■ Short problem a ■
Lay out every line of the saved entries below as a JSON list of strings, with one string per line and blank lines omitted. Do not include the pictures.

■ Selection ■
Begin

## Introduction

Data loading into a SCD table involves a first-time bulk data loading, referred to as the _initial data load_. This is followed by continuous or regular data loading, referred to as an _incremental data load_, to keep the records up to date with changes in the source tables.

To demonstrate the solution, we walk through the following steps for initial data load (1–7) and incremental data load (8–12):

1. Land the source data files in an Amazon S3 location, using one subfolder per source table.
2. Use an [AWS Glue](https://aws.amazon.com/glue) crawler to parse the data files and register tables in the AWS Glue Data Catalog.
3. Create an external schema in Amazon Redshift to point to the AWS Glue database containing these tables.
4. In Amazon Redshift, create one view per source table to fetch the latest version of the record for each primary key (`customer_id`) value.
5. Create the `dim_customer` table in Amazon Redshift, which contains attributes from all relevant source tables.
6. Create a view in Amazon Redshift joining the source table views from Step 4 to project the attributes modeled in the dimension table.
7. Populate the initial data from the view created in Step 6 into the `dim_customer` table, generating `customer_sk`.
8. Land the incremental data files for each source table in their respective Amazon S3 location.
9. In Amazon Redshift, create a temporary table to accommodate the change-only records.
10. Join the view from Step 6 and `dim_customer` and identify change records comparing the combined hash value of attributes. Populate the change records into the temporary table with an `I`, `U`, or `D` indicator.
11. Update `rec_exp_dt` in `dim_customer` for all `U` and `D` records from the temporary table.
12. Insert records into `dim_customer`, querying all `I` and `U` records from the temporary table.

## Process Flow

![](./img.drawio.svg)

End

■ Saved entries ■
Begin

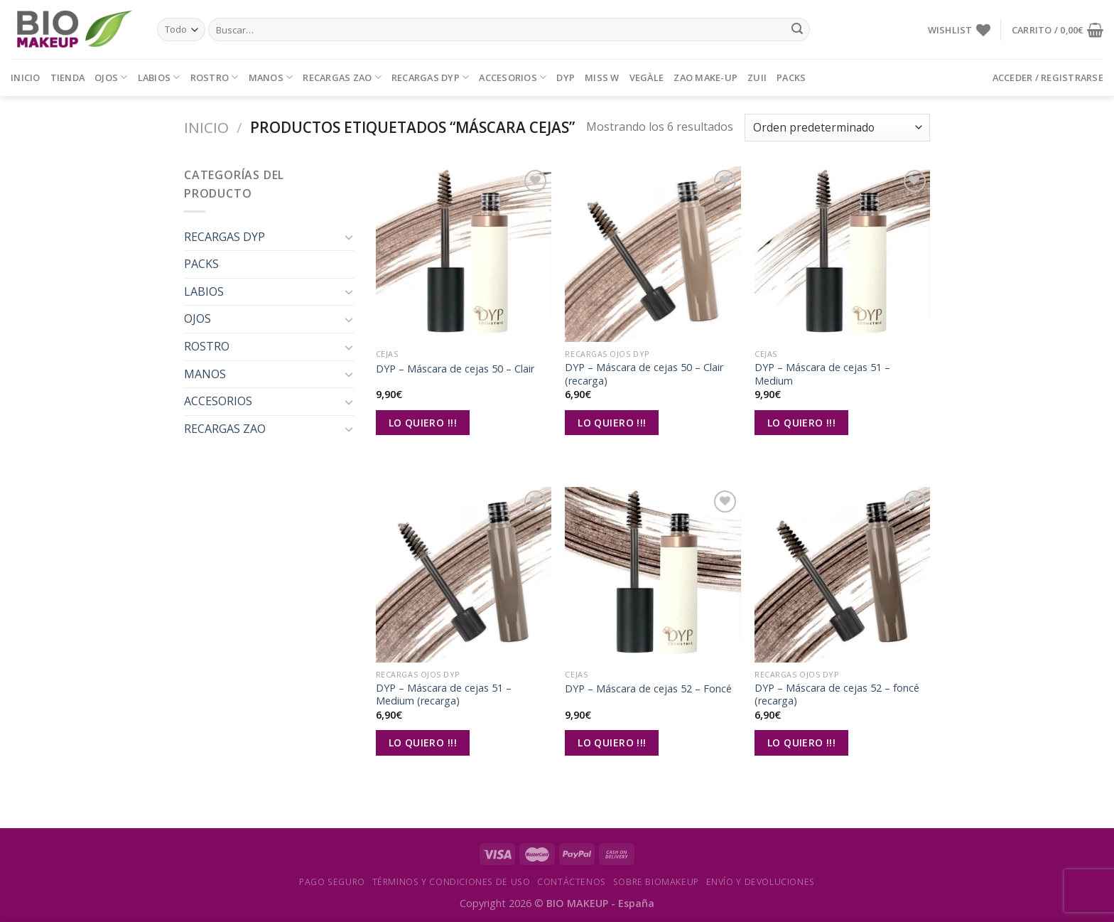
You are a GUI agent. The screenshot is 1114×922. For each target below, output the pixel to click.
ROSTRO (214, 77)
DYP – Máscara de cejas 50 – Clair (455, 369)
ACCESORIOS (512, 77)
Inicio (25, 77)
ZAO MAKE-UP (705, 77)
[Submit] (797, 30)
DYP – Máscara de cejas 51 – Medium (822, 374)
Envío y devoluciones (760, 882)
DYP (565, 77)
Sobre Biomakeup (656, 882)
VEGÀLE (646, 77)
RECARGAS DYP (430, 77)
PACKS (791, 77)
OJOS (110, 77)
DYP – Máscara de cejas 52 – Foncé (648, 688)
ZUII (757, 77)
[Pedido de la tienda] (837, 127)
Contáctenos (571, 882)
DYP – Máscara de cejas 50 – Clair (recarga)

End

■ Short problem b ■
According to the SCD data loading steps, which column of `dim_customer` is updated for all `U` and `D` records from the temporary table?

■ Result a ■
[
  "You are a GUI agent. The screenshot is 1114×922. For each target below, output the pixel to click.",
  "ROSTRO (214, 77)",
  "DYP – Máscara de cejas 50 – Clair (455, 369)",
  "ACCESORIOS (512, 77)",
  "Inicio (25, 77)",
  "ZAO MAKE-UP (705, 77)",
  "[Submit] (797, 30)",
  "DYP – Máscara de cejas 51 – Medium (822, 374)",
  "Envío y devoluciones (760, 882)",
  "DYP (565, 77)",
  "Sobre Biomakeup (656, 882)",
  "VEGÀLE (646, 77)",
  "RECARGAS DYP (430, 77)",
  "PACKS (791, 77)",
  "OJOS (110, 77)",
  "DYP – Máscara de cejas 52 – Foncé (648, 688)",
  "ZUII (757, 77)",
  "[Pedido de la tienda] (837, 127)",
  "Contáctenos (571, 882)",
  "DYP – Máscara de cejas 50 – Clair (recarga)"
]

■ Result b ■
`rec_exp_dt`